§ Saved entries
------

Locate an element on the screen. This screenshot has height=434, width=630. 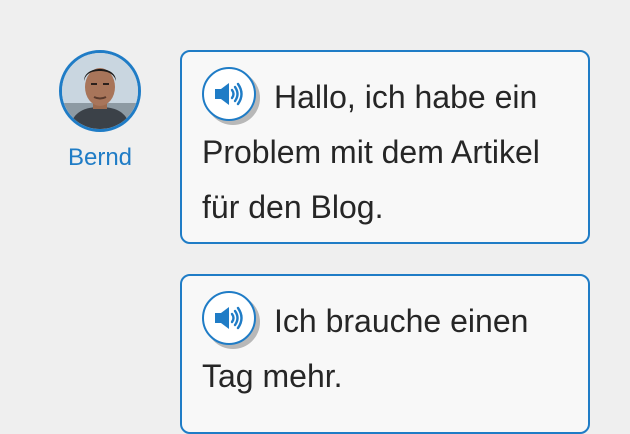
portrait-image is located at coordinates (100, 91).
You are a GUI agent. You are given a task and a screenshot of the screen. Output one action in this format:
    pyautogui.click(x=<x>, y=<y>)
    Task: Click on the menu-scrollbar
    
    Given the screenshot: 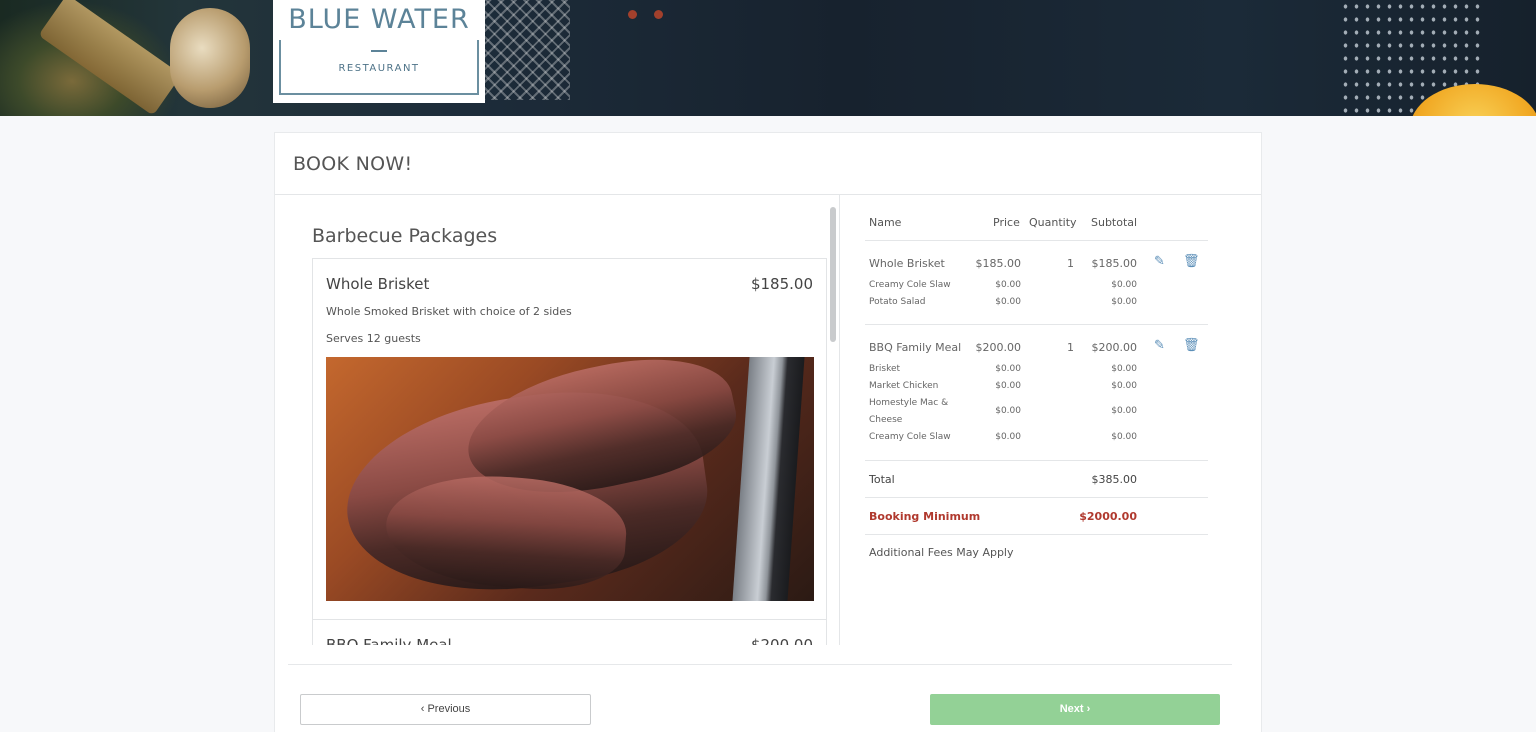 What is the action you would take?
    pyautogui.click(x=833, y=426)
    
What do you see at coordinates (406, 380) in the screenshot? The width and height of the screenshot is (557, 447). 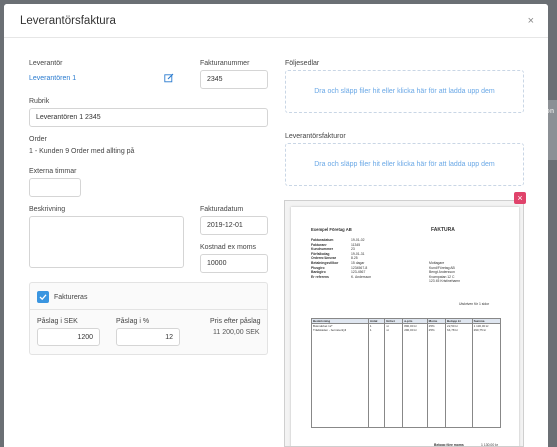 I see `doc-line-spacer` at bounding box center [406, 380].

------

§ Directions
Please copy out the part of the material that runs from its start through the line containing "portrait-image is located", keeping those lines unchanged but leaving out the pictures.

§ Task response
Locate an element on the screen. This screenshot has height=434, width=630. 
portrait-image is located at coordinates (100, 91).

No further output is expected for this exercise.